Was ändert sich durch die Grenzkontrollen?

Immer mehr Kollegen geben dem Leiter der Bundespressekonferenz ein Zeichen, die Liste der Fragesteller wird länger und länger. Vor einer Woche sei die Grenze mit dem Hinweis auf eine drohende humanitäre Notlage geöffnet worden. "Schafft man durch die jetzt beschlossenen Beschränkungen nicht wieder eine Situation, an der sich irgendwo ein Rückstau bilden wird, der dann wieder zu einer humanitären Notlage führen wird?", fragt ein Korrespondent. Am Ende beißt sich die Katze in den Schwanz, soviel ist klar.
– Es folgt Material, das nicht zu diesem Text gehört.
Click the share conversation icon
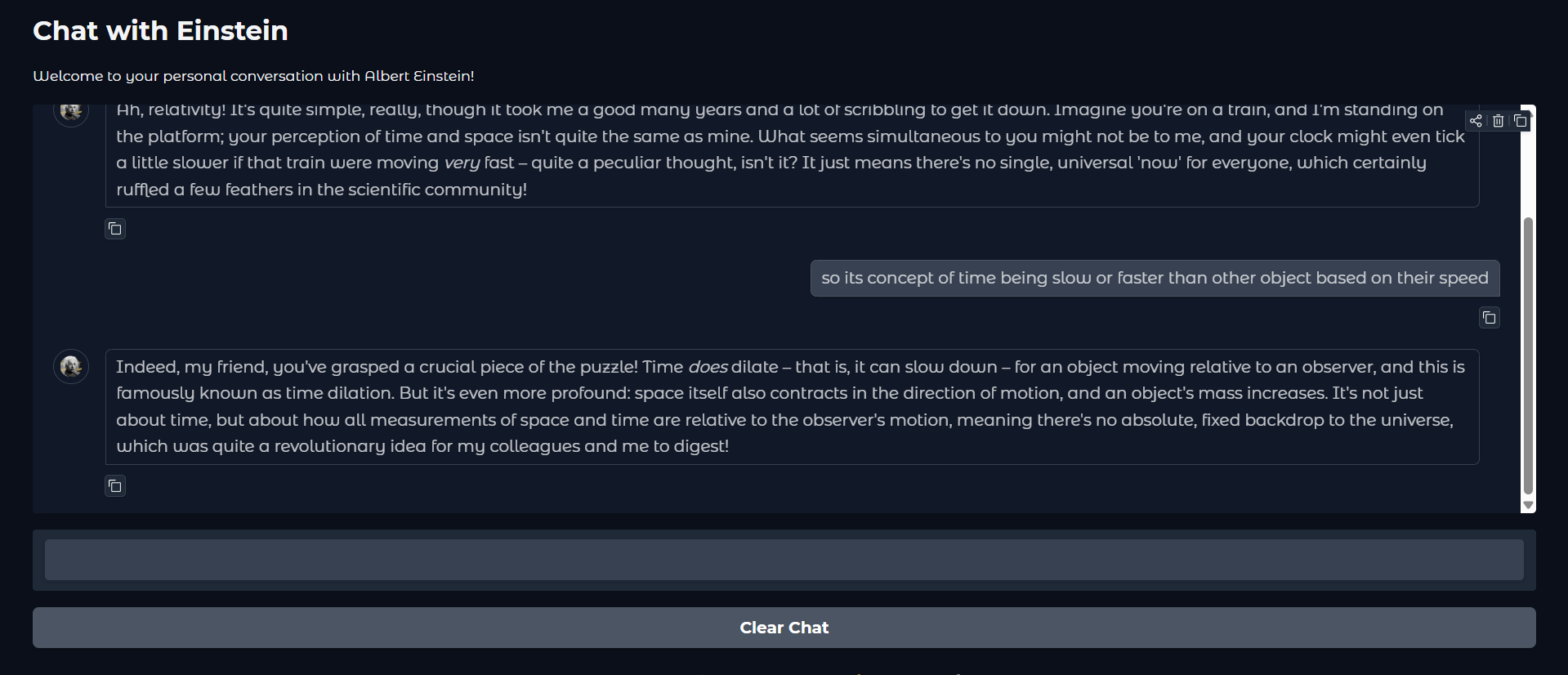(x=1476, y=121)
Schnell wird auch klar, dass die Grenzkontrollen natürlich nicht dazu führen, dass Flüchtlinge abgewiesen und zurückgeschickt werden. Wer an der Grenze um Asyl bittet, muss passieren dürfen. Aber wofür sollen die Kontrollen dann gut sein, wenn sich dadurch nichts ändert? Der Sprecher des Innenministeriums windet sich. "Da es sich bei Grenzkontrollen um eine operative Maßnahme handelt, deren Erfolg in Frage gestellt würde, wenn man Details dieser Maßnahme öffentlich macht, kann ich dazu keine weiteren Angaben machen", wiegelt er ab, gibt dann aber doch noch etwas preis. Allerdings bei ausgeschalteten Mikrofonen und nur "unter drei". Das heißt, die Journalisten müssen diese Informationen für sich behalten.

Wie geht es weiter?

Große Erleuchtung bringt auch das nicht. Vielmehr wird immer klarer, dass die Politik den Ereignissen hinterher läuft. Jede Äußerung in den vergangenen Tagen hatte einen Sog-Effekt. Ein kommunikatives Dilemma. Offenbar hat die Bundesregierung auch nicht damit gerechnet hat, dass sich innerhalb einer Woche so viele Menschen auf den Weg nach Deutschland machen würden.

Bundeswirtschaftsminister Sigmar Gabriel spricht bereits von einer Million Flüchtlingen in diesem Jahr. Das Bundesinnenministerium will das zwar nicht bestätigen und beharrt auf der bekannten Zahl von 800.000. "Aber es liegt in der Natur einer Prognose, dass sie nur eine Prognose ist, also man kann es nicht ganz genau sagen", führt der Sprecher aus.

Steffen Seibert (Foto: Anadolou)
Regierungssprecher Seibert in ErklärungsnötenBild: picture-alliance/AA/Mehmet Kaman

Schlichte Betrachtungen

Nach 50 Minuten zieht der Leiter der Bundespressekonferenz die Notbremse und macht "den Sack für heute zu". Es werde nicht das letzte Mal gewesen sein, dass zu diesem Thema gefragt werden könne. Regierungssprecher Seibert ist inzwischen etwas ungeduldig geworden. "Ich bin hier nicht für die chronologische Nacherzählung von Wochenenden zuständig", hat er auf die Frage geantwortet, was zwischen der Rückkehr des Bundesaußenministers aus Prag am Freitag und der Entscheidung für Grenzkontrollen am Sonntag genau vorgefallen sei.

Er sagt aber auch, es sei natürlich klar, "dass europäische Begegnungen in unsere Entscheidungen hineinreichen, genauso wie die schlichte Betrachtung der Wirklichkeit am Bahnhof München und an anderen Orten in Deutschland". Sprich: Angesichts der Weigerung der europäischen Nachbarn, Flüchtlinge aufzunehmen und der Überlastung der deutschen Erstaufnahmelager blieb wenig Spielraum. In der Hoffnung, dass sich die Nachricht von den Grenzkontrollen unter den Flüchtlingen schnell verbreitet und der Zustrom vorübergehend etwas abebbt. Der Illusion, er werde nachlassen, gibt sich in Berlin niemand hin.